Collected data:
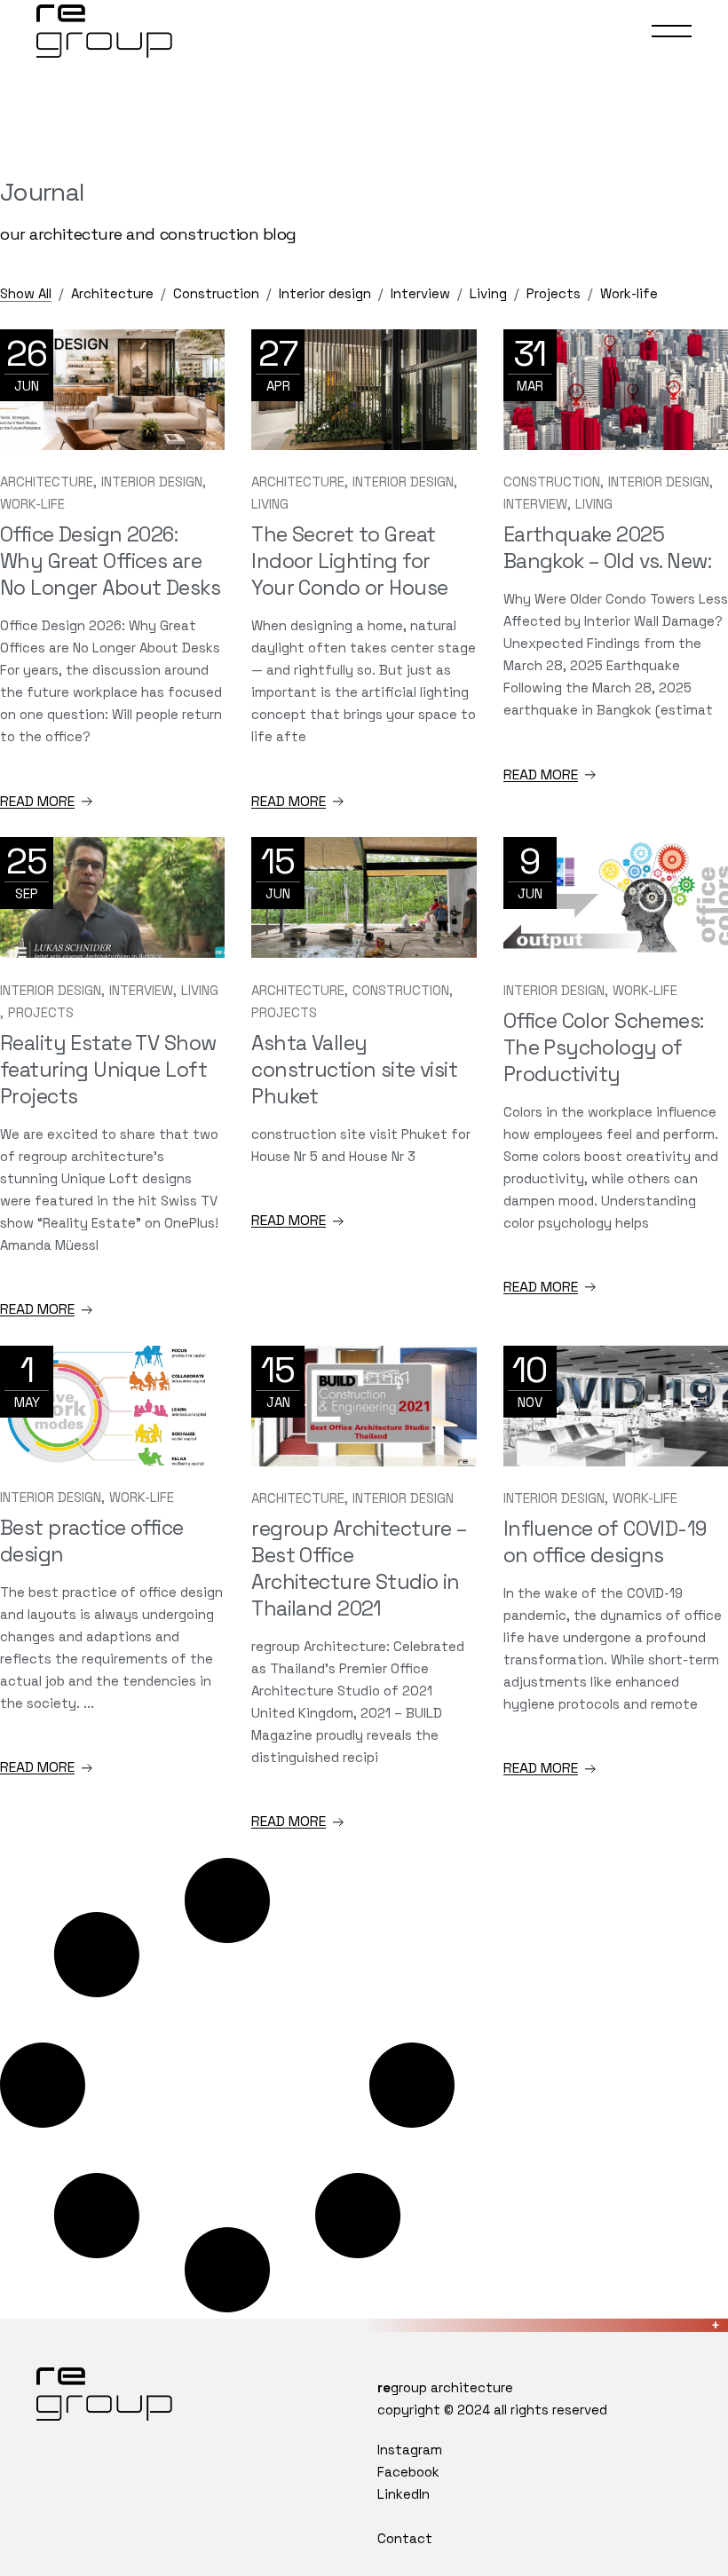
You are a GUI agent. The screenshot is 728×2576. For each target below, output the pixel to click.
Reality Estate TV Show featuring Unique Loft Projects (108, 1070)
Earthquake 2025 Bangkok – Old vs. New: (607, 547)
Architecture (46, 481)
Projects (41, 1012)
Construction (551, 481)
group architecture (445, 2387)
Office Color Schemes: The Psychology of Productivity (603, 1047)
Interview (535, 503)
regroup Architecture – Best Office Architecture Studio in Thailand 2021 (359, 1568)
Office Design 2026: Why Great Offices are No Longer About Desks (110, 561)
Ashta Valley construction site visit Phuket (354, 1070)
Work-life (32, 503)
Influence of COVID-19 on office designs (605, 1542)
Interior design (151, 481)
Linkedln (403, 2493)
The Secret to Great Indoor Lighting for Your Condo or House (349, 561)
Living (270, 503)
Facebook (408, 2471)
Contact (404, 2538)
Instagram (409, 2449)
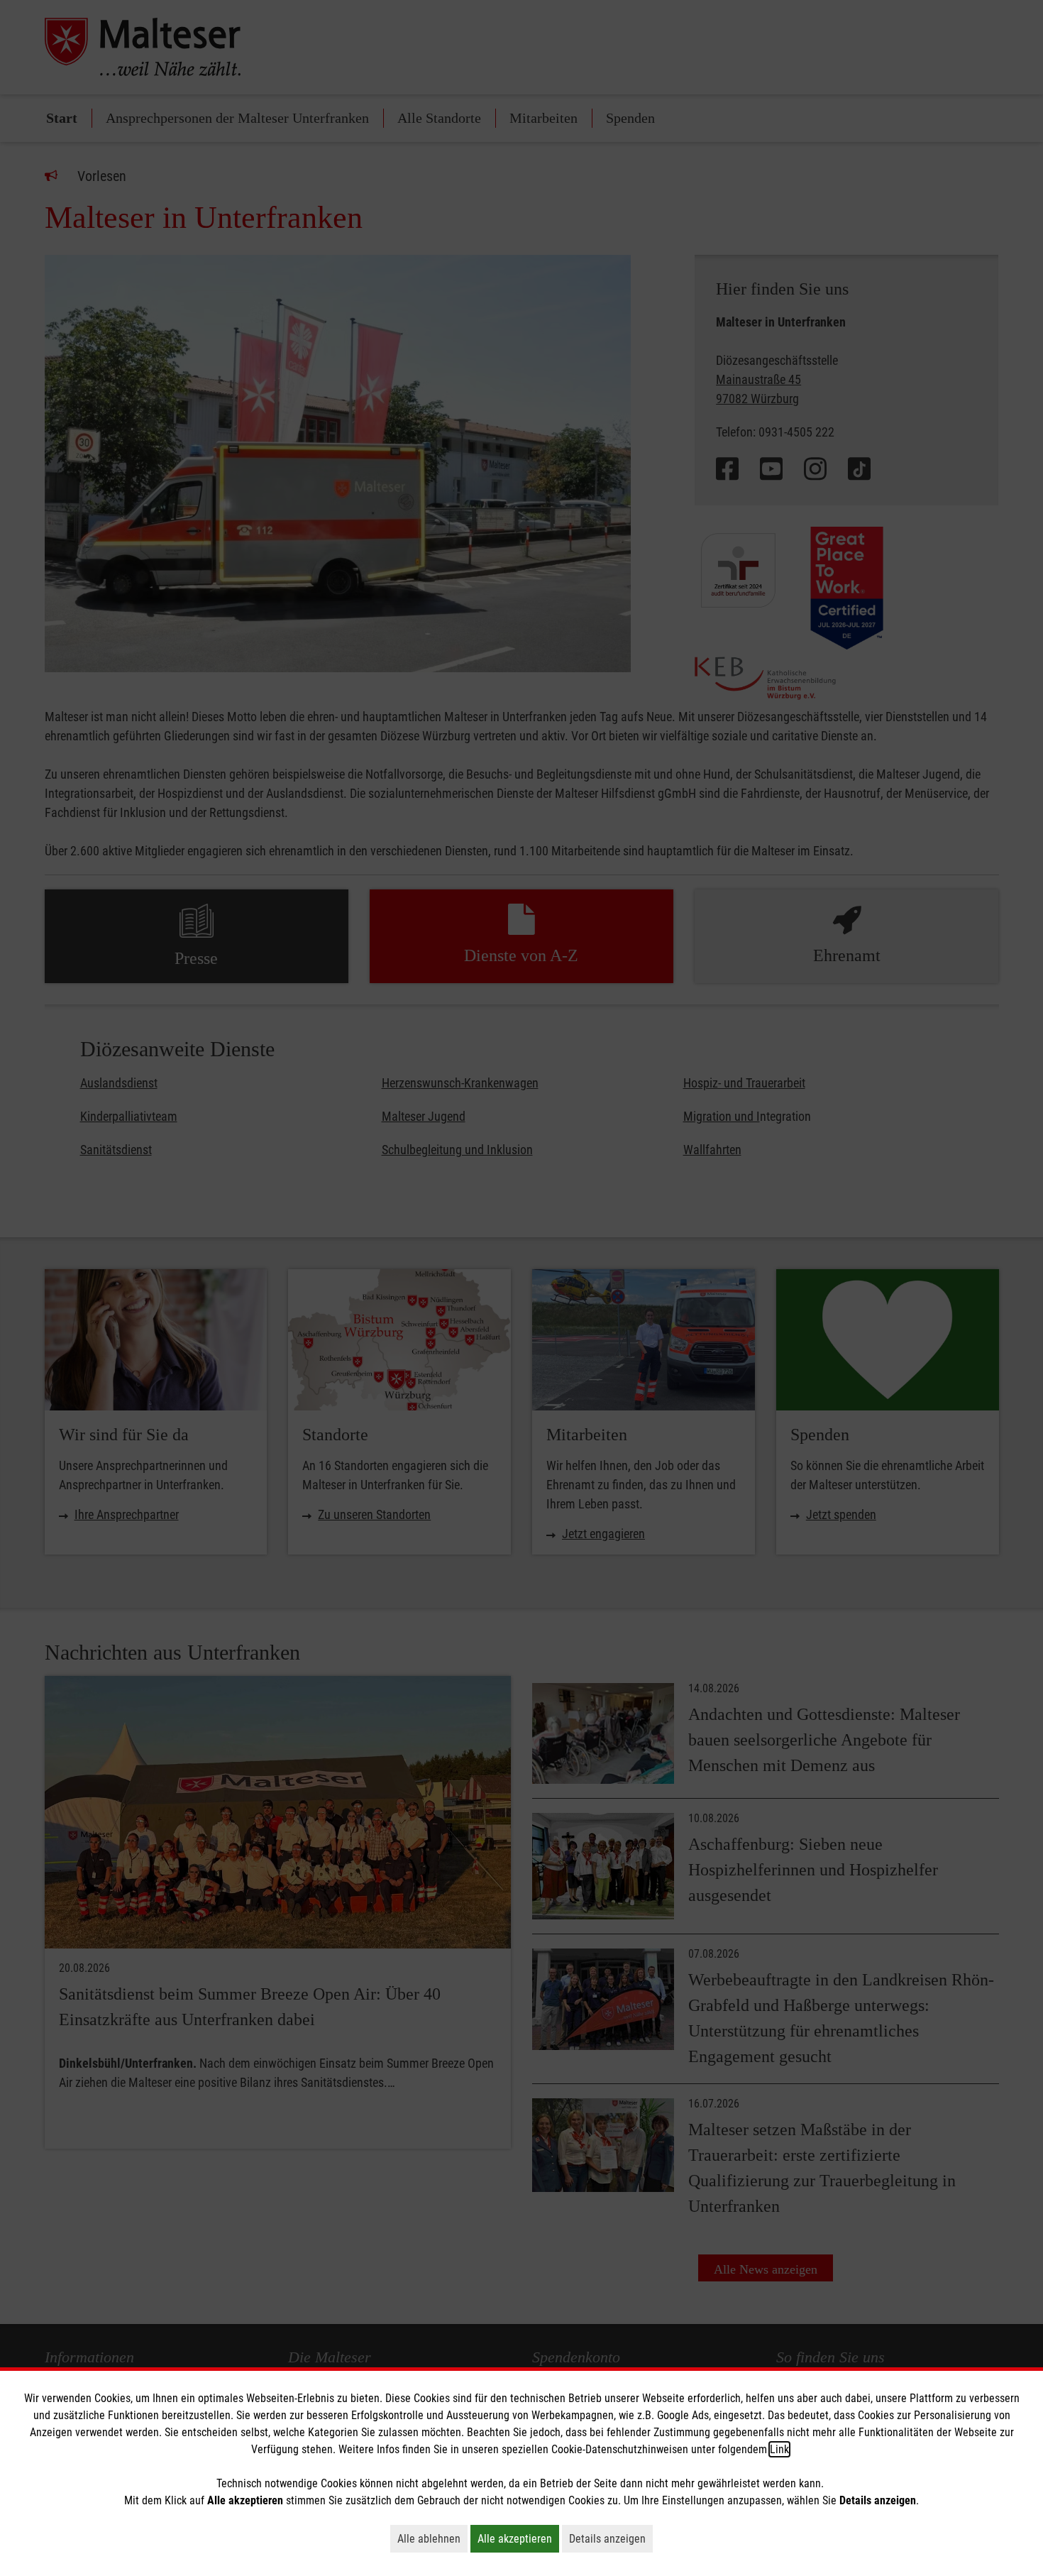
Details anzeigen (611, 2538)
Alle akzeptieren (518, 2538)
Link (779, 2449)
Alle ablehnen (432, 2538)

- **How to complete this task**:
From the records above, pick out and copy each line holding the word "Great".

- **Expected answer**:
Office Design 2026: Why Great Offices are No Longer About Desks (110, 561)
The Secret to Great Indoor Lighting for Your Condo or House (349, 561)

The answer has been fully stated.